» **ACTIVITY**: No pictures belong in the copy. Set down exactly the lines from the one that contains "Close the tweet overlay with the large X" through the end of the data.

» **LISTED RECORDS**:
————

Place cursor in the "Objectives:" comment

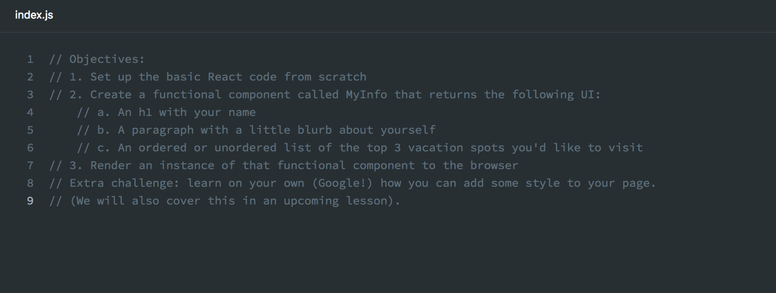107,59
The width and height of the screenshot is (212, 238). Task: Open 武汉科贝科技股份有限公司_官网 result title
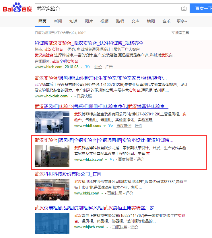pos(68,174)
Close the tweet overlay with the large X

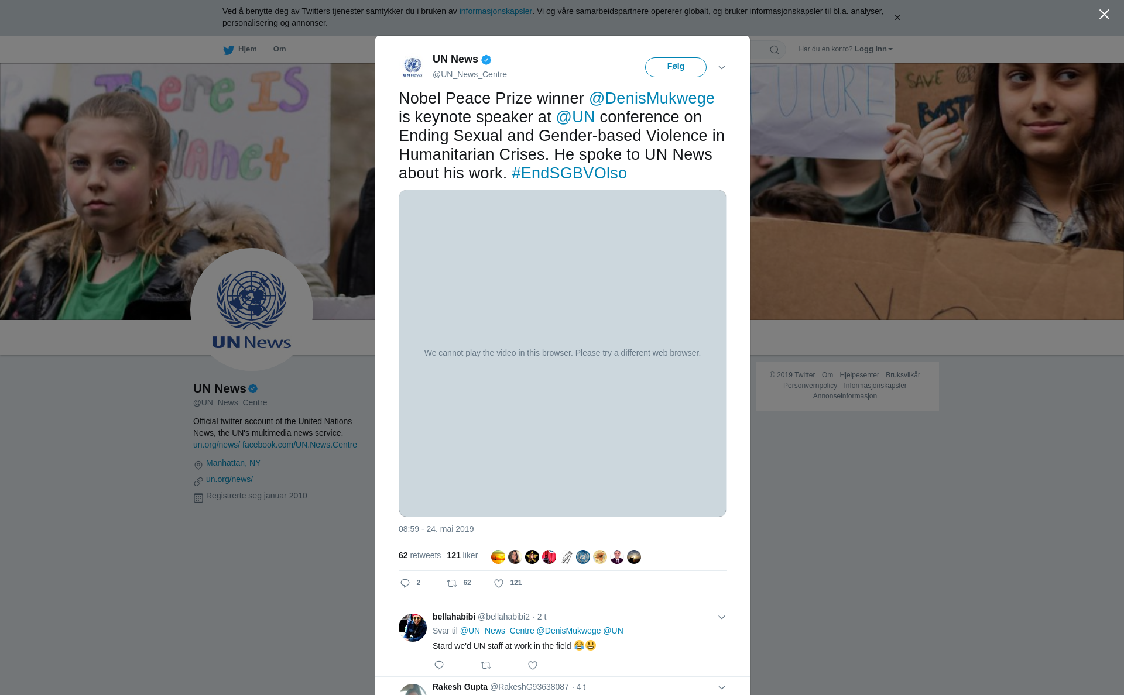[x=1104, y=15]
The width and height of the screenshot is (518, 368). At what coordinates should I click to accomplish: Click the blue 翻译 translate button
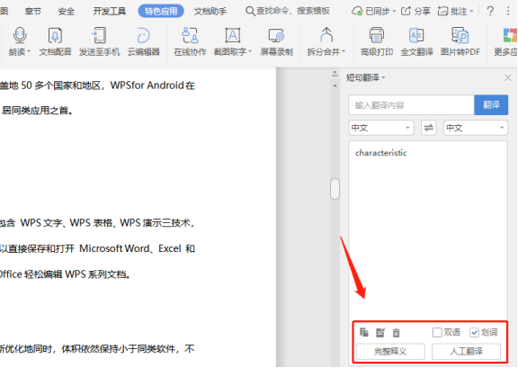pyautogui.click(x=491, y=105)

————

» **RESULT OF THIS TASK**:
Close the tweet overlay with the large X

[x=1104, y=15]
The width and height of the screenshot is (518, 368). At what coordinates should I click to accomplish: Click the blue 翻译 translate button
pyautogui.click(x=491, y=105)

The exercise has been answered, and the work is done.